**What is required:** What lines in the material hold the string "button"? Copy out each of them.

** The data follows **

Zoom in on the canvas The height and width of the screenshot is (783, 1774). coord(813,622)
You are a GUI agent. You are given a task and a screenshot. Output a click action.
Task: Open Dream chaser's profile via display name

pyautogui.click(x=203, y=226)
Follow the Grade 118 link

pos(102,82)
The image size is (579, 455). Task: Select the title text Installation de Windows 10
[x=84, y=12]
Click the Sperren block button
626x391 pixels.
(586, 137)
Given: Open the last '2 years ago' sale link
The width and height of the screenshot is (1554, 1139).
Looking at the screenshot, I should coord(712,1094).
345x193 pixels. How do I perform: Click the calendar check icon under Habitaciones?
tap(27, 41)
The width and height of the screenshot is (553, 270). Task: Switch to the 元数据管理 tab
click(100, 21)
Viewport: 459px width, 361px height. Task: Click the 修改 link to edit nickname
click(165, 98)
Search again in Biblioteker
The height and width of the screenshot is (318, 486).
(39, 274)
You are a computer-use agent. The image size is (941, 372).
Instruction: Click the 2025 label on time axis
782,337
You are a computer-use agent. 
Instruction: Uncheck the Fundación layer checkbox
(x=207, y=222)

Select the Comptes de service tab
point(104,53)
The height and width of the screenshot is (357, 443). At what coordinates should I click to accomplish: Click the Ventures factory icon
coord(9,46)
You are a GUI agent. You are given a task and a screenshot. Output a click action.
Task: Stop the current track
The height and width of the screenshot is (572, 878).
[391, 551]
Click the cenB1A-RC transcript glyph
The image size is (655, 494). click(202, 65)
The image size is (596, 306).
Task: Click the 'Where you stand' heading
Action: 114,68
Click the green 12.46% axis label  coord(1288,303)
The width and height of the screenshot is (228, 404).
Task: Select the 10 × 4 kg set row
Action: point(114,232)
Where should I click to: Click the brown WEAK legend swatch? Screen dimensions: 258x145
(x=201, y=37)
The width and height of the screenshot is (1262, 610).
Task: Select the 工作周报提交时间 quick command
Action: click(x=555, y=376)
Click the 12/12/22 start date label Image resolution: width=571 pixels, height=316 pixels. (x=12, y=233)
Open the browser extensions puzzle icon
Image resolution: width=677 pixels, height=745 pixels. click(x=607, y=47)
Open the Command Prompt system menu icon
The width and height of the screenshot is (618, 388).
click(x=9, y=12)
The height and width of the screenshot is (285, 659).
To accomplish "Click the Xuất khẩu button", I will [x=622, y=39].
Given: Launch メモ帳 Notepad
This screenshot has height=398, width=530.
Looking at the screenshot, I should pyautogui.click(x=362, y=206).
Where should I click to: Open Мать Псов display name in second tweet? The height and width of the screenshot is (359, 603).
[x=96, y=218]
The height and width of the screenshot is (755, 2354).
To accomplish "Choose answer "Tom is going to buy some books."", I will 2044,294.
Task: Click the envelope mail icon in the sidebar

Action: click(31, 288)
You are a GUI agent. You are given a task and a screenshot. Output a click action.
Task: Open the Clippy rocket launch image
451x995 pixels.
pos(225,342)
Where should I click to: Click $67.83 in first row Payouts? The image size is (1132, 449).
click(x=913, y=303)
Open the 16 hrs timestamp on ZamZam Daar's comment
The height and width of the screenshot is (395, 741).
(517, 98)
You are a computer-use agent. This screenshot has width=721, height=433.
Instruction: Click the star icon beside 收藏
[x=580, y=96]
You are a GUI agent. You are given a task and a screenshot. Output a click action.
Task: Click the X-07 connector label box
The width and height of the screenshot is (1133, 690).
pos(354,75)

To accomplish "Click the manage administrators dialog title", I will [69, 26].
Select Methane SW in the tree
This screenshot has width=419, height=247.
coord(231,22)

** End of The data **

**Result of this exercise:**
Click the Sperren block button
To accomplish "Click the Xuất khẩu button", I will [x=622, y=39].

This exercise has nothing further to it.